# Written exercise
Show each line in the entries below that contains the word "click". Case matters.

# Source data

*****

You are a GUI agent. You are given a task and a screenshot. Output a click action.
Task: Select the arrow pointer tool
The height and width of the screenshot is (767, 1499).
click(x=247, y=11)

*****

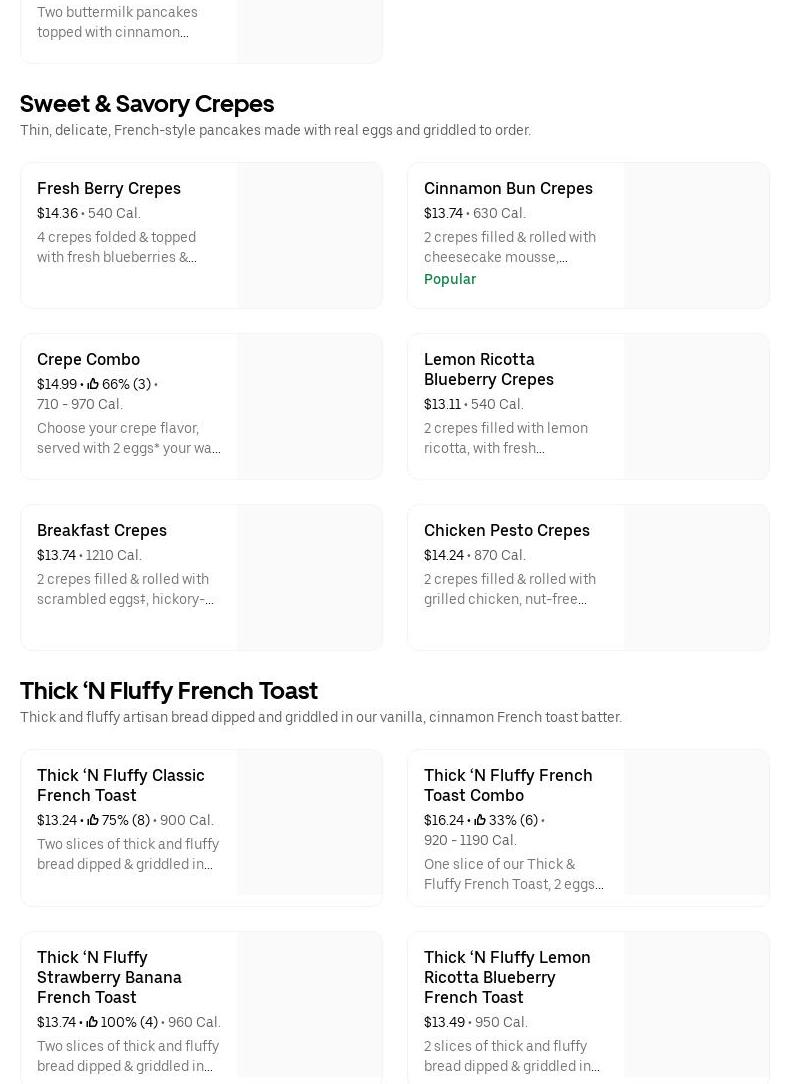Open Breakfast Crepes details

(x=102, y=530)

*****

# Solution to the problem
You are a GUI agent. You are given a task and a screenshot. Output a click action.
click(x=247, y=11)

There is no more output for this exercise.